An exact reproduction of all the entries is what the answer must contain.

Top of SOURCE MATERIAL

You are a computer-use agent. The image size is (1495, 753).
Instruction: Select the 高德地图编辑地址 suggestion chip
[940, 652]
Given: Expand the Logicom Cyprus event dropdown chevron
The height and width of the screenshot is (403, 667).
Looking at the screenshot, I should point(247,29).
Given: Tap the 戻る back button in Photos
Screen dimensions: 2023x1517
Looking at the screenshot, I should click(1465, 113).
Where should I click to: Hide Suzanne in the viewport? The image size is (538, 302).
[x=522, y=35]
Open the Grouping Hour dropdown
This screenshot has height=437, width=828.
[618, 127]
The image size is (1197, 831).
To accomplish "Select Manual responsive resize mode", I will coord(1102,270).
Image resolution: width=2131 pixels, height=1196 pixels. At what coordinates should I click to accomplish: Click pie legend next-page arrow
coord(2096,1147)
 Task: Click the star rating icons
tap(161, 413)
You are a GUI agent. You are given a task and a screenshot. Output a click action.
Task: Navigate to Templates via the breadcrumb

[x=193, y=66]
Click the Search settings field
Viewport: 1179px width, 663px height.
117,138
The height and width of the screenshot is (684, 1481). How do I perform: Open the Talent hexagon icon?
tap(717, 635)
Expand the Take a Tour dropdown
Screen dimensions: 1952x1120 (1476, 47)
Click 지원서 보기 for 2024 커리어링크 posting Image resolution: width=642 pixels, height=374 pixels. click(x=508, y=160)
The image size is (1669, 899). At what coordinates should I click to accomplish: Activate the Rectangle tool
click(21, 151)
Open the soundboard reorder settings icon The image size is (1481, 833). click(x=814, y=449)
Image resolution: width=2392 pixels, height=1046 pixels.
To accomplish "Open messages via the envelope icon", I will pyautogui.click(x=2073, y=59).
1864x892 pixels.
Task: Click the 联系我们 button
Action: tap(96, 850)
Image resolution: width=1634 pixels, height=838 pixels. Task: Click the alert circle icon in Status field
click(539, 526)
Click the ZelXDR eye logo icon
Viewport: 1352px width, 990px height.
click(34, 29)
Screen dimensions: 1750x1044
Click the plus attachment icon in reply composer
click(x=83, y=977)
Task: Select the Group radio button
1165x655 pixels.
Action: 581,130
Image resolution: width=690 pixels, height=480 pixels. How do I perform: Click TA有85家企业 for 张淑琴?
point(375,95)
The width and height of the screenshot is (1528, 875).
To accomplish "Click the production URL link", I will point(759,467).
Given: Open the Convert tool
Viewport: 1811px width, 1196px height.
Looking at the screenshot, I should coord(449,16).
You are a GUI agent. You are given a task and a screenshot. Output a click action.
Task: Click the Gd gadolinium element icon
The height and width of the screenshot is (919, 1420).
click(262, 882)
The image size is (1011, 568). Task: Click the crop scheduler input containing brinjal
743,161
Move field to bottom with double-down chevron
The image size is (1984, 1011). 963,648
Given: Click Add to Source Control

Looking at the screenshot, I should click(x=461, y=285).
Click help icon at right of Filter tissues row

Bottom of SOURCE MATERIAL

# TASK ANSWER
You are a computer-use agent. The image size is (1495, 753).
Instruction: Select the 高德地图编辑地址 suggestion chip
[940, 652]
Given: Expand the Logicom Cyprus event dropdown chevron
The height and width of the screenshot is (403, 667).
Looking at the screenshot, I should point(247,29).
Given: Tap the 戻る back button in Photos
Screen dimensions: 2023x1517
Looking at the screenshot, I should click(1465, 113).
Where should I click to: Hide Suzanne in the viewport? The image size is (538, 302).
[x=522, y=35]
Open the Grouping Hour dropdown
This screenshot has height=437, width=828.
[618, 127]
The image size is (1197, 831).
To accomplish "Select Manual responsive resize mode", I will coord(1102,270).
Image resolution: width=2131 pixels, height=1196 pixels. At what coordinates should I click to accomplish: Click pie legend next-page arrow
coord(2096,1147)
 Task: Click the star rating icons
tap(161, 413)
You are a GUI agent. You are given a task and a screenshot. Output a click action.
Task: Navigate to Templates via the breadcrumb

[x=193, y=66]
Click the Search settings field
Viewport: 1179px width, 663px height.
117,138
The height and width of the screenshot is (684, 1481). How do I perform: Open the Talent hexagon icon?
tap(717, 635)
Expand the Take a Tour dropdown
Screen dimensions: 1952x1120 (1476, 47)
Click 지원서 보기 for 2024 커리어링크 posting Image resolution: width=642 pixels, height=374 pixels. click(x=508, y=160)
The image size is (1669, 899). At what coordinates should I click to accomplish: Activate the Rectangle tool
click(21, 151)
Open the soundboard reorder settings icon The image size is (1481, 833). click(x=814, y=449)
Image resolution: width=2392 pixels, height=1046 pixels.
To accomplish "Open messages via the envelope icon", I will pyautogui.click(x=2073, y=59).
1864x892 pixels.
Task: Click the 联系我们 button
Action: tap(96, 850)
Image resolution: width=1634 pixels, height=838 pixels. Task: Click the alert circle icon in Status field
click(539, 526)
Click the ZelXDR eye logo icon
Viewport: 1352px width, 990px height.
click(34, 29)
Screen dimensions: 1750x1044
Click the plus attachment icon in reply composer
click(x=83, y=977)
Task: Select the Group radio button
1165x655 pixels.
Action: 581,130
Image resolution: width=690 pixels, height=480 pixels. How do I perform: Click TA有85家企业 for 张淑琴?
point(375,95)
The width and height of the screenshot is (1528, 875).
To accomplish "Click the production URL link", I will point(759,467).
Given: Open the Convert tool
Viewport: 1811px width, 1196px height.
Looking at the screenshot, I should coord(449,16).
You are a GUI agent. You are given a task and a screenshot. Output a click action.
Task: Click the Gd gadolinium element icon
The height and width of the screenshot is (919, 1420).
click(262, 882)
The image size is (1011, 568). Task: Click the crop scheduler input containing brinjal
743,161
Move field to bottom with double-down chevron
The image size is (1984, 1011). 963,648
Given: Click Add to Source Control

Looking at the screenshot, I should click(x=461, y=285).
Click help icon at right of Filter tissues row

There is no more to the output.